** Passage donné **
"""

Quand chacun les eut réunis selon son idée, Pisistrate les rassembla, et
chacun fut obligé d’exposer son travail particulier en présence de tous.
Après avoir entendu la lecture de ces divers poèmes, ils déclarèrent
unanimement que la recension d’Aristarque et celle de Zénodote étaient
les meilleures ; enfin, jugeant entre les deux, celle d’Aristarque eut
la préférence. Parmi ceux qui avaient apporté des vers, quelques-uns en
ajoutèrent de leur façon afin d’obtenir une plus grande récompense.
Cette supercherie n’échappa point à la sagacité des juges ; mais, à
cause de la coutume et de l’opinion reçue, ils consentirent à les
laisser subsister, marquant toutefois d’un obéi ceux qu’ils
n’approuvaient pas, et ils marquèrent par ce signe que ces vers
n’étaient pas dignes du poète. »
En mettant de côté tout ce qui paraît peu plausible
dans les récits d’Allatius, tel, par exemple, que l’anachronisme dont
nous avons parlé, et qui a été reproduit par Eustathe, on arrive à
savoir que les poésies d’Homère furent primitivement transmises aux
hommes par la bouche même des chanteurs, des Homérides, des rhapsodes,
et non par l’écriture, qui n’était point connue à cette époque ; et que
Pisistrate, chef des Athéniens, fut le premier qui s’occupa de réunir en
deux corps d’ouvrages les livres séparés de l’Iliade et de l’Odyssée.

"""

** Lignes de données **
"""

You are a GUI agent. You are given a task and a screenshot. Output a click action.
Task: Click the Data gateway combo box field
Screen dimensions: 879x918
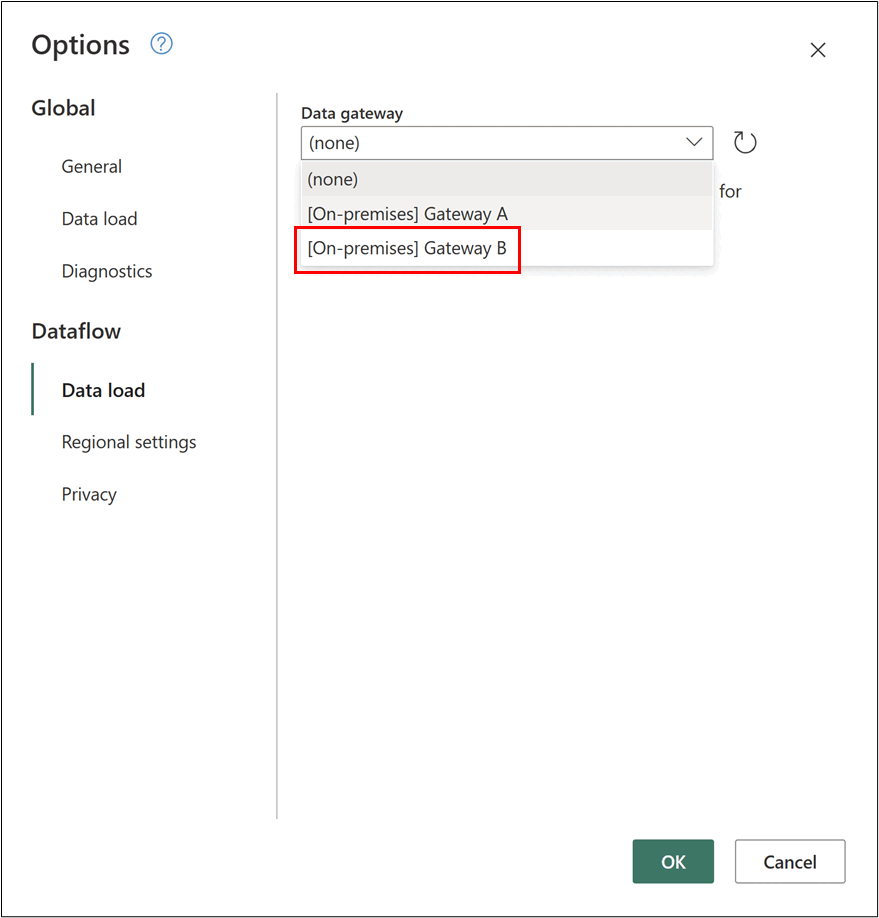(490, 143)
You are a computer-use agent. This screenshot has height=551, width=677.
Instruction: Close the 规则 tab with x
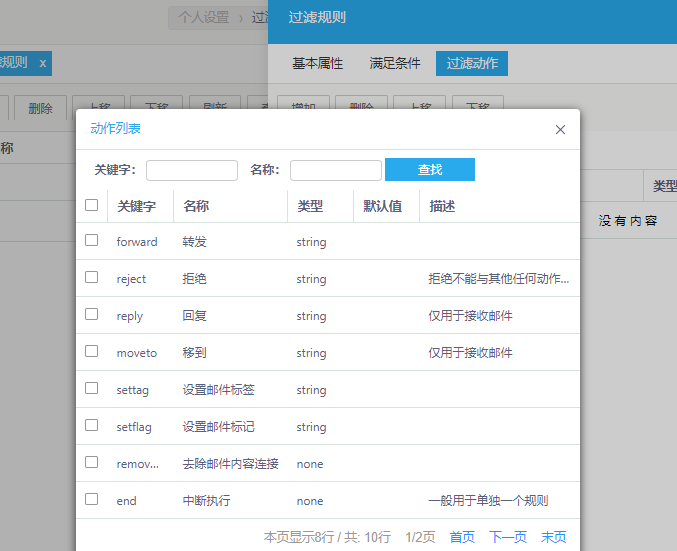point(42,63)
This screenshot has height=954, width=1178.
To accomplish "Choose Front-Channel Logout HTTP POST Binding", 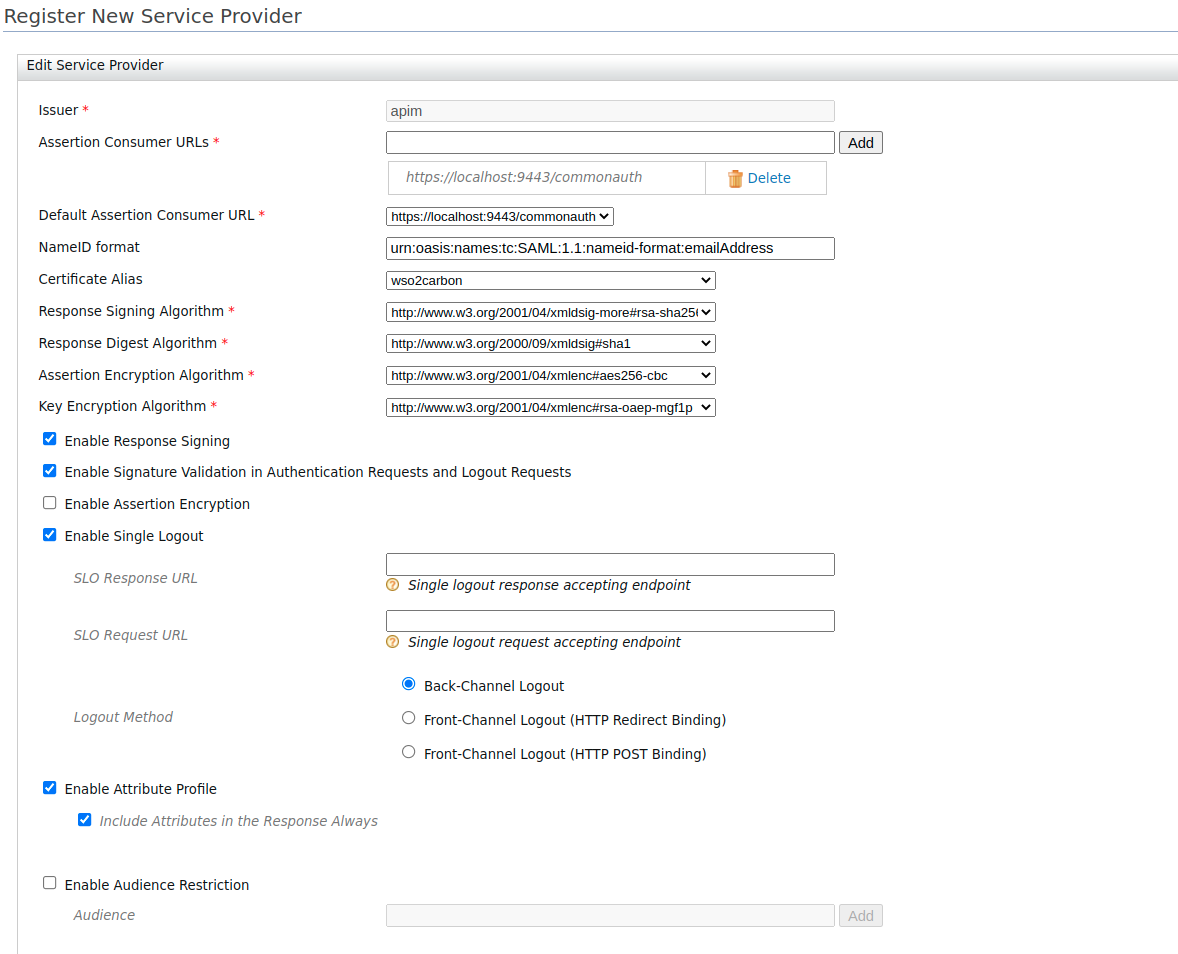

"""

** Question brève 1 **
D’après le passage donné, qui fut le premier à réunir en deux corps d’ouvrages les livres séparés de l’Iliade et de l’Odyssée ?
** Question brève 2 **
Recopiez tel quel le passage donné, de « En mettant de » à « et de l’Odyssée. ».

** Résultat 1 **
Pisistrate, chef des Athéniens.

** Résultat 2 **
En mettant de côté tout ce qui paraît peu plausible
dans les récits d’Allatius, tel, par exemple, que l’anachronisme dont
nous avons parlé, et qui a été reproduit par Eustathe, on arrive à
savoir que les poésies d’Homère furent primitivement transmises aux
hommes par la bouche même des chanteurs, des Homérides, des rhapsodes,
et non par l’écriture, qui n’était point connue à cette époque ; et que
Pisistrate, chef des Athéniens, fut le premier qui s’occupa de réunir en
deux corps d’ouvrages les livres séparés de l’Iliade et de l’Odyssée.